The Latest HEMP News:
The current status of HEMP.


ABSTRACT:
Many QSOs are highly variable sources. Some of these show a pronounced time delay between variations seen in their optical continuum and in their emission lines. ``Echo mapping'' (also known as "reverberation mapping") is a technique that uses these time delays to measure the geometry and flow of the gas inside the QSO, near the supermassive black hole. The technique is immensely powerful, but the results so far have been ambiguous due to insufficent quality data.

We are starting a long-term project to echo map QSOs using the brand new Hobby-Eberly Telescope (HET) . The HET is a 9-m telescope located at McDonald Observatory in West Texas, and is operated by a consortium of universities. The HET will allow us to map nearby (but intrinsically faint) QSOs with far greater detail than before. We can also map QSOs at high redshifts; these QSOs are very much more luminous than their nearby "local" counterparts. Echo mapping of these high-luminosity, high redshift QSOs has not been attempted before.

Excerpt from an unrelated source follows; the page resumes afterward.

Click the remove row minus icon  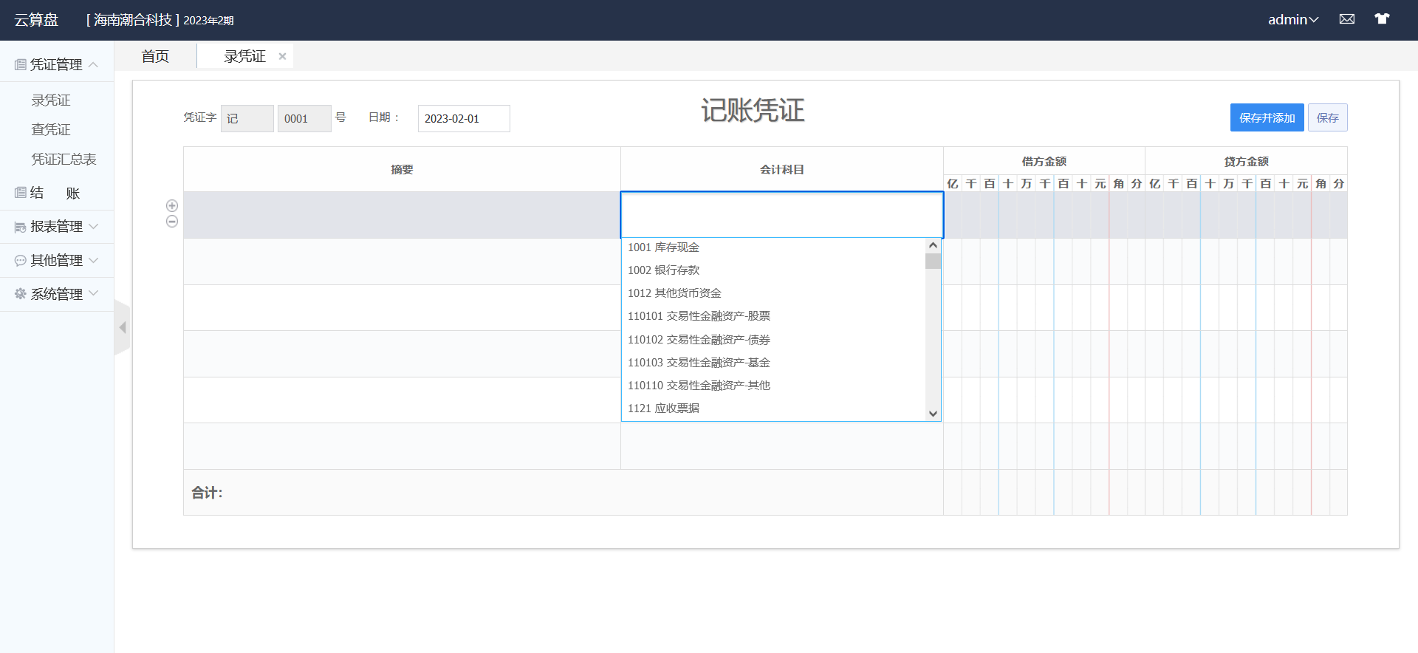click(x=172, y=222)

The HET Echo Mapping Project Team is:
Bill Welsh, "Rob" Robinson, Gary Hill, Greg Shields & Bev Wills (UT);
Niel Brandt & Mike Eracleous (Penn State); Wolfram Kollatschny (Goettingen);
and Keith Horne (St. Andrews, Scotland)

ECHO MAPPING - A Brief Introduction:
The idea of using echoes of light to learn about the geometry and structure of gas around the illuminating source goes back at least to the early 1970s. In the context of AGN, the seminal paper was written by Blandford and McKee in 1982. But it wasn't until 1990 that echo mapping really took off. This was due, in no small part, to the availability of high quality data: good signal-to-noise ratio spectrophotometry with a sampling rate high enough to resolve the fast variability. Many astronomers at many different sites were involved in these campaigns to monitor AGN variability, e.g. the International AGN Watch. In addition to the ground-based optical observations, ultraviolet data was obtained with the IUE and HST satellites.
So, just how does echo mapping work? Well, it is similar to radar, sonar or `echo location' used by bats: a radio or sound signal is sent out from a source, and the returning echoes are measured. The echoes contain amplitude and timing information, which can be used to infer the shape and size of the object that is doing the reflecting. However, unlike in these analogies, in AGN echo mapping it is the AGN itself that is the source of the signal.
An AGN consists of several components, the most important for echo mapping being (i) the "central engine" and (ii) the surrounding gas clouds (the so-called "broad line region" or BLR). The central engine is believed to contain an accretion disk spiraling into a supermassive black hole. The accretion disk produces the tremendous luminosity of a QSO. The BLR gas clouds are further away from the black hole, surrounding the accretion disk. The gas in the BLR is illuminated and photoionized by the high energy photons from the accretion disk.
The accretion disk is unstable, and as a consequence, wild fluctuations in luminosity occur (the light curve is something like a random walk). When the disk emission varies, so does the amount of photoionization of the surrounding BLR gas - the BLR emission is slaved to the disk emission. When the BLR gas "cools" (i.e. recombines), it emits light at very specific wavelengths (in spectral emission lines). So the BLR emission can be distinguished from the disk continuum emission. By measuring the time delay between the continuum fluctuations and the emission line response, we get a measure of the light-travel time from the black hole to the BLR. (The BLR gas effectively recombines instantly, so it is only the light travel time that causes the delay). Typical time delays range from 1 day to several hundred days for low luminosity QSOs.
This simplified description is perhaps both too simple and too complex, depending upon your background. For more information, see a more detailed simplified description or check out a slightly more technical summary of echo mapping and the HEMP. (Also, see the bottom of this page for some figures.)

QSO Monitoring Project
While the variability properties of nearby QSOs are fairly well known, this is not true of the high-z QSOs. This is a problem for the HEMP - we don't know which QSOs are variable sources, so we don't know which ones to observe. Since time on the HET is extremely precious, we can't possibly survey dozens of QSOs. We must know ahead of time which targets are feasible for echo mapping, and limit ourselves to those few. Thus we have started a campaign to monitor many high-redshift QSOs for the purposes of determining their variability characteristics. This multi-site, multi-university collaborative effort is known as the HEMP QSO Monitoring Project.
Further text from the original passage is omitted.